* **Given exercise**
Please substitute "Find one element on the display" for each occurrence of "Locate an element on the screen" in the items below, and reproduce everything else unchanged.

___ Records provided

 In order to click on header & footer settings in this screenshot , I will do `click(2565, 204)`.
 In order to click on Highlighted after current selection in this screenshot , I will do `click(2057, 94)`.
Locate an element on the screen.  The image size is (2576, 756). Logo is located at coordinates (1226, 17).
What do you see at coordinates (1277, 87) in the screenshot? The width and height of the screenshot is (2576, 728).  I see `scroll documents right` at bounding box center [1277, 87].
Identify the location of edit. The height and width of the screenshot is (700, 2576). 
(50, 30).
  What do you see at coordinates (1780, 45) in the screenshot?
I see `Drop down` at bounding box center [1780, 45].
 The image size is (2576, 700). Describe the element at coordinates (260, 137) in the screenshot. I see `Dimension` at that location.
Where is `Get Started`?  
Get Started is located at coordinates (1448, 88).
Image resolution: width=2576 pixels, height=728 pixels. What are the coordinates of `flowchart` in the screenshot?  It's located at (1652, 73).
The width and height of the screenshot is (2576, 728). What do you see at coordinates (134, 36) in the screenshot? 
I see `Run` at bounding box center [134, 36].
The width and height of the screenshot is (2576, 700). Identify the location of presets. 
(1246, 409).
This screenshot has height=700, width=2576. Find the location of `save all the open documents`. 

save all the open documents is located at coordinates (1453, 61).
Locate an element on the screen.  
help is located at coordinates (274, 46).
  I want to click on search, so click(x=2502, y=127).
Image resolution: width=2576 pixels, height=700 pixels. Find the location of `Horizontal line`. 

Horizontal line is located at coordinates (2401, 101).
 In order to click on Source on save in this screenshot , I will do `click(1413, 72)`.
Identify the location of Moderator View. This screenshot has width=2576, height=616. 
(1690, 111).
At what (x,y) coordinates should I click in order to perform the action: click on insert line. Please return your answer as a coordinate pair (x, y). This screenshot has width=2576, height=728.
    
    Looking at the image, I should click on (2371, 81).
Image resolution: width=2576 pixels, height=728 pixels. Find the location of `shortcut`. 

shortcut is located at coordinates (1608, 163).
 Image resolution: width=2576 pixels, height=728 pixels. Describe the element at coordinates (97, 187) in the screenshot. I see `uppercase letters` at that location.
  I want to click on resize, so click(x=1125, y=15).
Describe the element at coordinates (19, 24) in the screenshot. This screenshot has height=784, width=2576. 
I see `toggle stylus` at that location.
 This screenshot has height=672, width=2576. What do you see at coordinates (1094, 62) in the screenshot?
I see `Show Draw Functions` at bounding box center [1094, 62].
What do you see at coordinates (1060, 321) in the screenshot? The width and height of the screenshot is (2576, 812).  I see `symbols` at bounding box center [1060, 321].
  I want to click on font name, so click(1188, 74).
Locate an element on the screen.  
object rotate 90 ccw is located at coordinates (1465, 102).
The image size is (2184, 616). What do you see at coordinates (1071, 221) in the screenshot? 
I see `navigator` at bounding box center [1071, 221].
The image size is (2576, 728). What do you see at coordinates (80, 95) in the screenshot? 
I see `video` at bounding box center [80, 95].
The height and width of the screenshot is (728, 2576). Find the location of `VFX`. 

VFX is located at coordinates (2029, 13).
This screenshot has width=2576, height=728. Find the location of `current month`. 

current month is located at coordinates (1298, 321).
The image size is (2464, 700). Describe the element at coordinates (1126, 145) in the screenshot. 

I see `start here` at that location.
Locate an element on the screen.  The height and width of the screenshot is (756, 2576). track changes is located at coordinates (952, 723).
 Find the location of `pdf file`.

______

* **Written response**
 In order to click on header & footer settings in this screenshot , I will do `click(2565, 204)`.
 In order to click on Highlighted after current selection in this screenshot , I will do `click(2057, 94)`.
Find one element on the display.  The image size is (2576, 756). Logo is located at coordinates (1226, 17).
What do you see at coordinates (1277, 87) in the screenshot? The width and height of the screenshot is (2576, 728).  I see `scroll documents right` at bounding box center [1277, 87].
Identify the location of edit. The height and width of the screenshot is (700, 2576). 
(50, 30).
  What do you see at coordinates (1780, 45) in the screenshot?
I see `Drop down` at bounding box center [1780, 45].
 The image size is (2576, 700). Describe the element at coordinates (260, 137) in the screenshot. I see `Dimension` at that location.
Where is `Get Started`?  
Get Started is located at coordinates (1448, 88).
Image resolution: width=2576 pixels, height=728 pixels. What are the coordinates of `flowchart` in the screenshot?  It's located at (1652, 73).
The width and height of the screenshot is (2576, 728). What do you see at coordinates (134, 36) in the screenshot? 
I see `Run` at bounding box center [134, 36].
The width and height of the screenshot is (2576, 700). Identify the location of presets. 
(1246, 409).
This screenshot has height=700, width=2576. Find the location of `save all the open documents`. 

save all the open documents is located at coordinates (1453, 61).
Find one element on the display.  
help is located at coordinates (274, 46).
  I want to click on search, so click(x=2502, y=127).
Image resolution: width=2576 pixels, height=700 pixels. Find the location of `Horizontal line`. 

Horizontal line is located at coordinates (2401, 101).
 In order to click on Source on save in this screenshot , I will do `click(1413, 72)`.
Identify the location of Moderator View. This screenshot has width=2576, height=616. 
(1690, 111).
At what (x,y) coordinates should I click in order to perform the action: click on insert line. Please return your answer as a coordinate pair (x, y). This screenshot has width=2576, height=728.
    
    Looking at the image, I should click on (2371, 81).
Image resolution: width=2576 pixels, height=728 pixels. Find the location of `shortcut`. 

shortcut is located at coordinates (1608, 163).
 Image resolution: width=2576 pixels, height=728 pixels. Describe the element at coordinates (97, 187) in the screenshot. I see `uppercase letters` at that location.
  I want to click on resize, so click(x=1125, y=15).
Describe the element at coordinates (19, 24) in the screenshot. This screenshot has height=784, width=2576. 
I see `toggle stylus` at that location.
 This screenshot has height=672, width=2576. What do you see at coordinates (1094, 62) in the screenshot?
I see `Show Draw Functions` at bounding box center [1094, 62].
What do you see at coordinates (1060, 321) in the screenshot? The width and height of the screenshot is (2576, 812).  I see `symbols` at bounding box center [1060, 321].
  I want to click on font name, so click(1188, 74).
Find one element on the display.  
object rotate 90 ccw is located at coordinates (1465, 102).
The image size is (2184, 616). What do you see at coordinates (1071, 221) in the screenshot? 
I see `navigator` at bounding box center [1071, 221].
The image size is (2576, 728). What do you see at coordinates (80, 95) in the screenshot? 
I see `video` at bounding box center [80, 95].
The height and width of the screenshot is (728, 2576). Find the location of `VFX`. 

VFX is located at coordinates (2029, 13).
This screenshot has width=2576, height=728. Find the location of `current month`. 

current month is located at coordinates (1298, 321).
The image size is (2464, 700). Describe the element at coordinates (1126, 145) in the screenshot. 

I see `start here` at that location.
Find one element on the display.  The height and width of the screenshot is (756, 2576). track changes is located at coordinates (952, 723).
 Find the location of `pdf file`.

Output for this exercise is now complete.